H-France Review Vol. 4 (August 2004), No. 81
Christopher E. Forth, The Dreyfus Affair and the Crisis of French Manhood. Baltimore, Md. and London: The Johns Hopkins University Press, 2004. xii + 241 pp. Notes, bibliography, and index. $46.95 U. S. (cl). ISBN 0-8018-7433-5.
Review by Margaret H. Darrow, Dartmouth College.
Except for, perhaps, wine and Joan of Arc, the Dreyfus Affair must have the longest bibliography in French history. So central is it to the history of French republicanism that each successive analytic perspective must be refracted in its light. Recently the Affair has drawn the attention of scholars interested in gender construction. In her 2002 study, Disruptive Acts: The New Woman in Fin-de-Siècle France, Mary Louise Roberts showed that by linking race and gender, feminism and republicanism, the Affair was a terrain upon which the New Woman came into being.[1] In Christopher E. Forth's new book, The Dreyfus Affair and the Crisis of French Manhood, it is masculinity that is challenged and refashioned.
Forth shows that the Affair was the crux of three discourses--medicine, modernity, and masculinity--that shaped French political culture at the turn of the century. Like Venita Datta in Birth of a National Icon: The Literary Avant-Garde and the Origins of the Intellectual in France (1999),[2] Forth argues that pro- and anti-Dreyfusard discourse shared much more than we generally imagine. Unlike many political controversies, in the Dreyfus Affair the opponents mostly stood on the same ground and hacked savagely at each other with the same weapons, the same assumptions, language, and concepts. Above all, they fought for the same stake, the survival of the French nation, which they equated to French manhood.

◆ ◆ ◆ ◆ ◆

- _WHAT TO DO_
Copy the part of the review between "Forth shows that" and "to French manhood.", inclusive, word for word. The material has no connection to the review.

◆ ◆ ◆ ◆ ◆

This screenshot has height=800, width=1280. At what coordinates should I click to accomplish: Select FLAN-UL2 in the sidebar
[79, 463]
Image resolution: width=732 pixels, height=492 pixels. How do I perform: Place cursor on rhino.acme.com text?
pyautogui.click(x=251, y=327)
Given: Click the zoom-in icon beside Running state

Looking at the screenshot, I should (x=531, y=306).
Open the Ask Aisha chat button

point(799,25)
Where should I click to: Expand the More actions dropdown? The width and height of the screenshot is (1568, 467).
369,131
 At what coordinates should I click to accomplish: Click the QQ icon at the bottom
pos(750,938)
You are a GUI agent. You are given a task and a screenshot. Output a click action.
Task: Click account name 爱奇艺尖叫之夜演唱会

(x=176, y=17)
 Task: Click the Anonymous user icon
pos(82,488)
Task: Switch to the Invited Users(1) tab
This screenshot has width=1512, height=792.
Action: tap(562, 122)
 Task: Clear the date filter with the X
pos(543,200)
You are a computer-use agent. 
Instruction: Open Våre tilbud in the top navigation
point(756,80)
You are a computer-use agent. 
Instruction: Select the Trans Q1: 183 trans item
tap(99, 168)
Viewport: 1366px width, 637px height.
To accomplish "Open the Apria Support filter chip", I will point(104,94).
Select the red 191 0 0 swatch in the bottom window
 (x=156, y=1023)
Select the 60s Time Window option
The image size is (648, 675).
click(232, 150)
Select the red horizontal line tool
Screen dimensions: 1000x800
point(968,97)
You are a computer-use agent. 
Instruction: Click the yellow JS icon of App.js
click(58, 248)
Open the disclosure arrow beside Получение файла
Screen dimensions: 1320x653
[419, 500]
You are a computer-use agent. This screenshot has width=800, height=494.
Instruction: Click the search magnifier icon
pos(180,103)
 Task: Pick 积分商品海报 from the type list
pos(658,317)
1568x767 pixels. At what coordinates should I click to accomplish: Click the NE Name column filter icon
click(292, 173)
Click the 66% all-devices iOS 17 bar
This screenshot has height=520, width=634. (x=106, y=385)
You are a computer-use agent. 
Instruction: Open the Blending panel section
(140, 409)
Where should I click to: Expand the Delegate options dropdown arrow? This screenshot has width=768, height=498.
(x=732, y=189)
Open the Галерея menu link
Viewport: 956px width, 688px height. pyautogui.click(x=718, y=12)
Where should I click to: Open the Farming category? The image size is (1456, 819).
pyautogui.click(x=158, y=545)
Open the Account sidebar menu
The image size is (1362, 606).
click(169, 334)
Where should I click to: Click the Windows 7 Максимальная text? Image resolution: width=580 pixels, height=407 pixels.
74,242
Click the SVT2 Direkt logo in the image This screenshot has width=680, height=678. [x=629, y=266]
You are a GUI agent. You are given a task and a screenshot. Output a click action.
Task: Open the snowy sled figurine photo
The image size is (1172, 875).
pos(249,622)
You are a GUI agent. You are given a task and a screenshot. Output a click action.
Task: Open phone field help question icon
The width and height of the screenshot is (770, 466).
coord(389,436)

◆ ◆ ◆ ◆ ◆

- _SOLUTION TO THE PROBLEM_
Forth shows that the Affair was the crux of three discourses--medicine, modernity, and masculinity--that shaped French political culture at the turn of the century. Like Venita Datta in Birth of a National Icon: The Literary Avant-Garde and the Origins of the Intellectual in France (1999),[2] Forth argues that pro- and anti-Dreyfusard discourse shared much more than we generally imagine. Unlike many political controversies, in the Dreyfus Affair the opponents mostly stood on the same ground and hacked savagely at each other with the same weapons, the same assumptions, language, and concepts. Above all, they fought for the same stake, the survival of the French nation, which they equated to French manhood.